WASHINGTON — The Russian space agency, Roscosmos, successfully demonstrated the heavy-lift version of its long-awaited Angara series of rockets Dec. 23 from the Plesetsk Cosmosrome in northern Russia, the agency said.
The Angara-A5 successfully placed a 2-ton dummy payload into geosynchronous orbit some nine hours after lifting off at 8:57 a.m. local time, according to the Moscow-based Khrunichev State Research and Space Production Center, the vehicle's prime contractor.

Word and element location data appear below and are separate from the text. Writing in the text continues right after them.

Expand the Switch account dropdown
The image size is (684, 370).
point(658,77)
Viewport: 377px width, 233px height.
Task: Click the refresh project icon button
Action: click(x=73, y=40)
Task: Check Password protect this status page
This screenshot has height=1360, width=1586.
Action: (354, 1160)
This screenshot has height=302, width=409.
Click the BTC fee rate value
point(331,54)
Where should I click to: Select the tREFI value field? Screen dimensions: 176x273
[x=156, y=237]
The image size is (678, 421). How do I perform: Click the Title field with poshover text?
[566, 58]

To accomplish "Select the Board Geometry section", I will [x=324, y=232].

The rocket featured three common-core stages fueled by liquid oxygen and kerosene and was topped by a flight-proven Breeze-M upper stage. The total liftoff mass was 768 metric tons, Khrunichev said. [Best Russian Space Missions of All Time]
After separating from the third stage, the Breeze-M delivered the dummy payload to the desired orbit. As planned, the upper stage remained attached to the dummy payload, and subsequently performed two additional maneuvers to reach a graveyard orbit, Khrunichev said.
Angara is a modular series of rockets designed to launch different classes of payloads to various orbits. The heavy-lift version will enable Russia to launch geostationary-orbiting satellites from its own territory. Currently such satellites are launched from the Baikonur Cosmodrome in Kazakhstan aboard the Proton rocket, which uses a highly toxic hydrazine fuel.
The Angara-A5 flight follows the successful launch in July of a smaller version of the family, Angara 1.2, on a suborbital mission.